Starting at the beginning of the items and ending at the line that contains "اتصل بنا (302, 2384)", turn each line into a string in a JSON list, skipping blank lines. Leave the pictures out of the answer.

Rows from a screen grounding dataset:
• • •
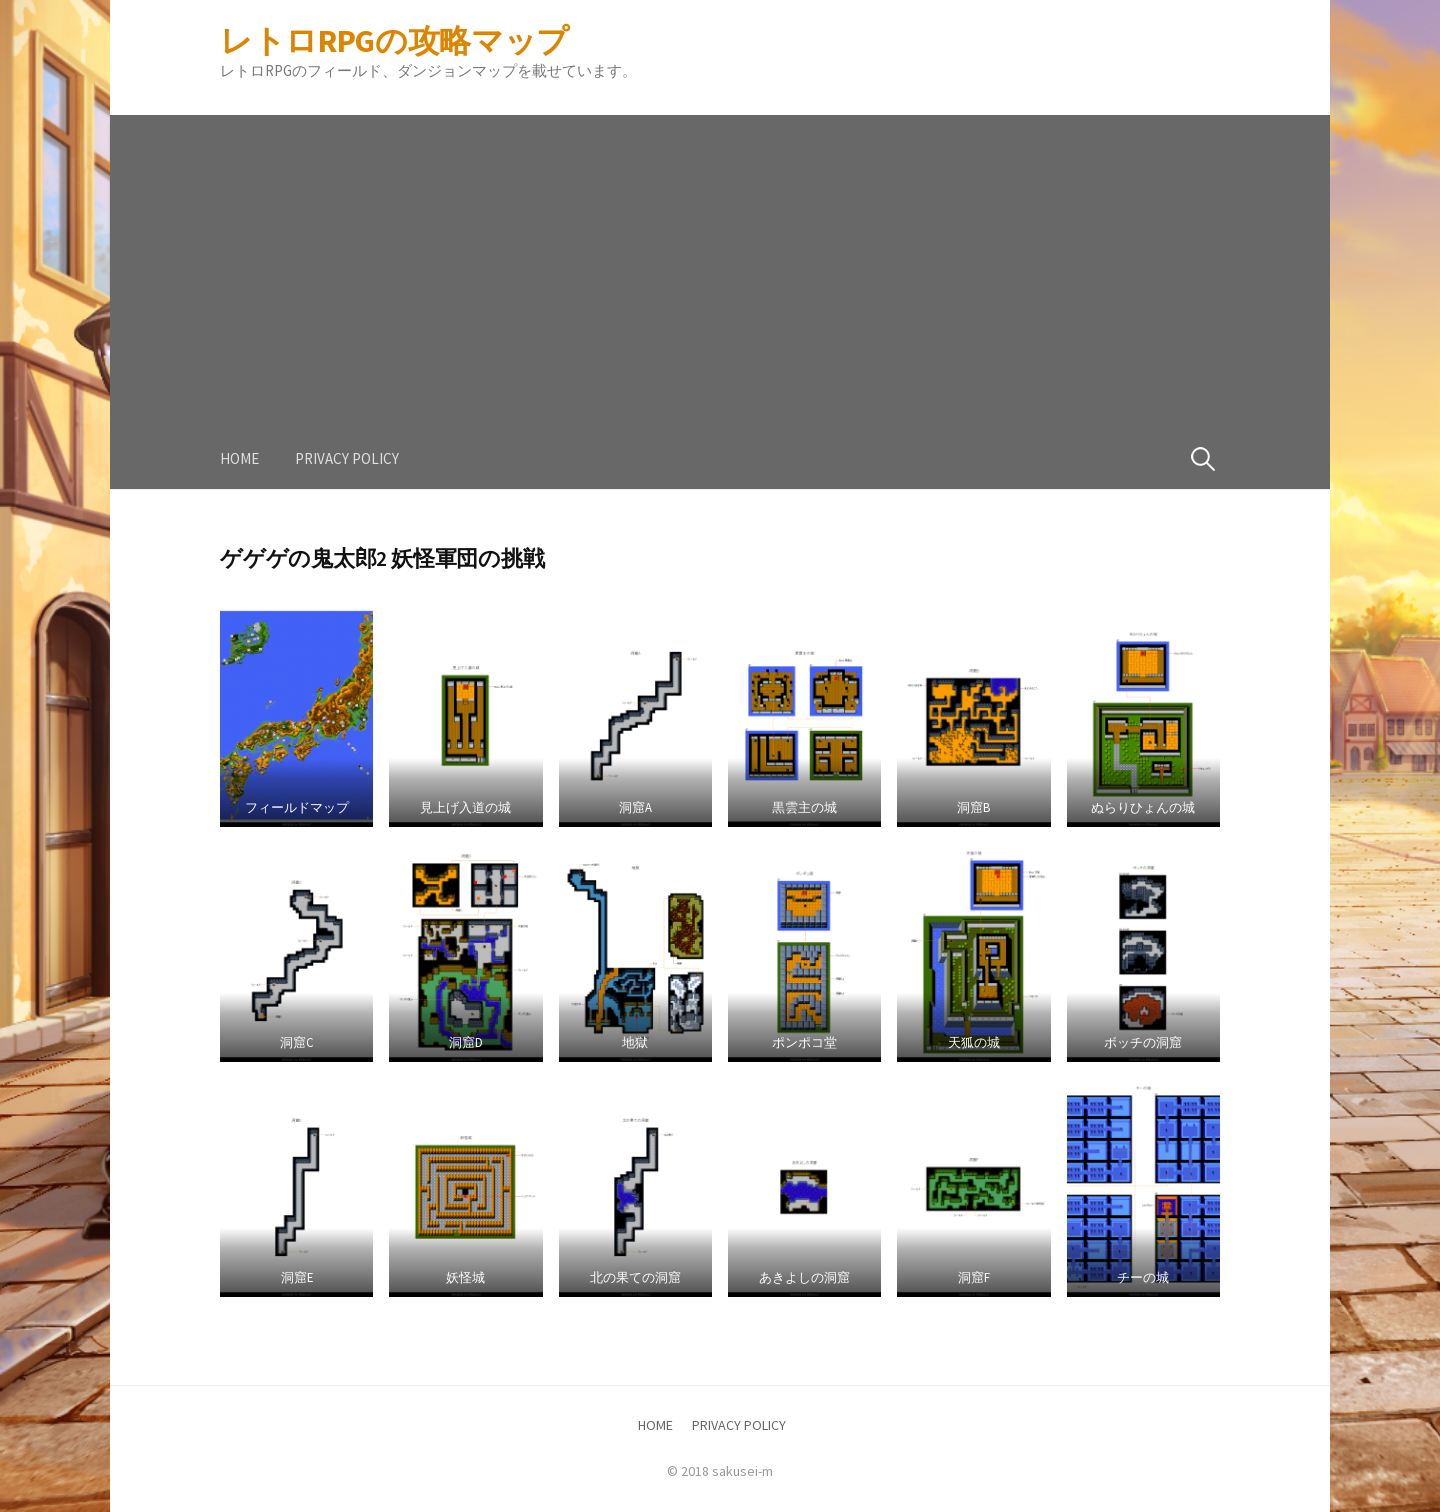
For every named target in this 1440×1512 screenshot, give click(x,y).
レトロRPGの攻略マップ (394, 41)
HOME (239, 458)
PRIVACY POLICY (347, 458)
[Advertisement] (720, 255)
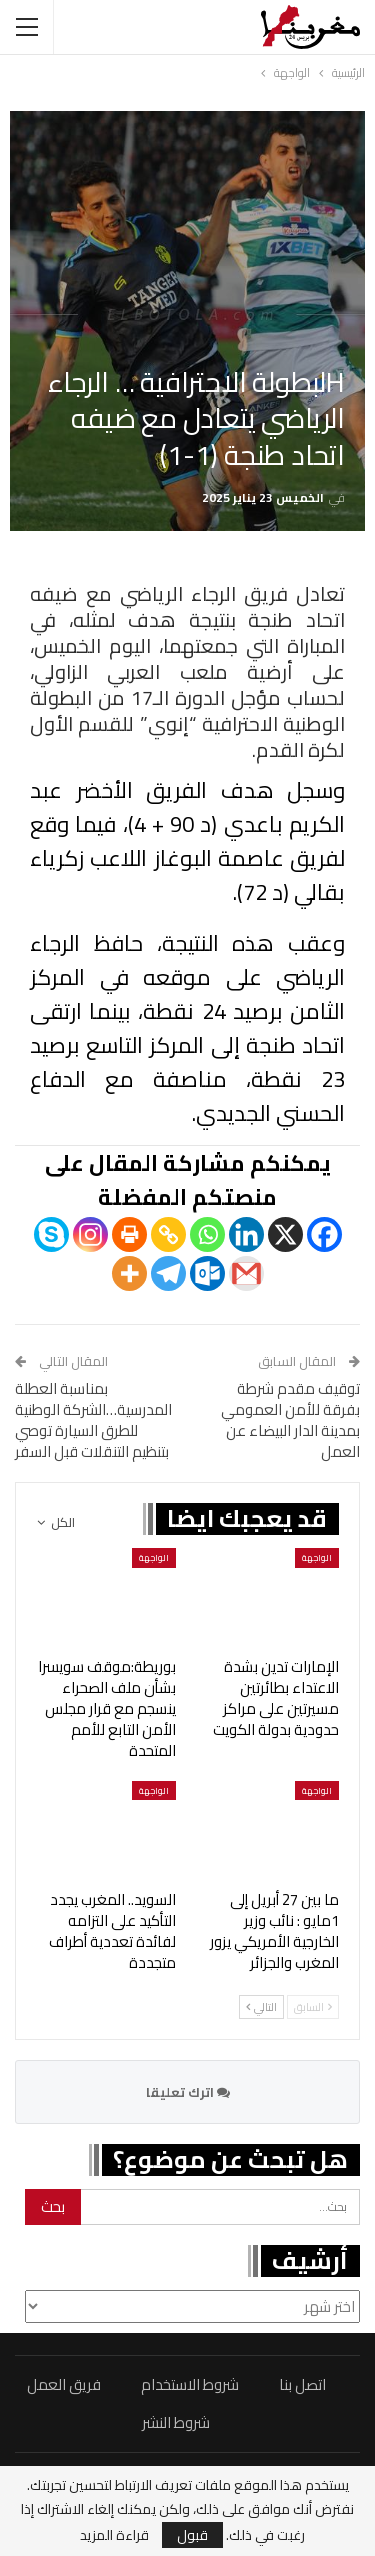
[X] (285, 1234)
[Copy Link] (168, 1234)
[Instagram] (90, 1234)
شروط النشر (176, 2422)
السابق (313, 2007)
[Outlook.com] (207, 1273)
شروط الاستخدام (190, 2384)
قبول (192, 2535)
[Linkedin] (246, 1234)
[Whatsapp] (207, 1234)
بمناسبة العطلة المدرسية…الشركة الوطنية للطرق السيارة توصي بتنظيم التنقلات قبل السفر (93, 1420)
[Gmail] (246, 1273)
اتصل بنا (302, 2384)
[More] (129, 1273)
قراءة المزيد (114, 2535)
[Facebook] (324, 1234)
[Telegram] (168, 1273)
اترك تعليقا (188, 2092)
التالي (261, 2007)
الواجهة (317, 1557)
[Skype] (51, 1234)
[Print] (129, 1234)
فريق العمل (64, 2384)
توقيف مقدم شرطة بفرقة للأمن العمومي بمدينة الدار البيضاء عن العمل (290, 1420)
• • •
Exercise output:
[
  "For every named target in this 1440×1512 screenshot, give click(x,y).",
  "レトロRPGの攻略マップ (394, 41)",
  "HOME (239, 458)",
  "PRIVACY POLICY (347, 458)",
  "[Advertisement] (720, 255)",
  "[X] (285, 1234)",
  "[Copy Link] (168, 1234)",
  "[Instagram] (90, 1234)",
  "شروط النشر (176, 2422)",
  "السابق (313, 2007)",
  "[Outlook.com] (207, 1273)",
  "شروط الاستخدام (190, 2384)",
  "قبول (192, 2535)",
  "[Linkedin] (246, 1234)",
  "[Whatsapp] (207, 1234)",
  "بمناسبة العطلة المدرسية…الشركة الوطنية للطرق السيارة توصي بتنظيم التنقلات قبل السفر (93, 1420)",
  "[Gmail] (246, 1273)",
  "اتصل بنا (302, 2384)"
]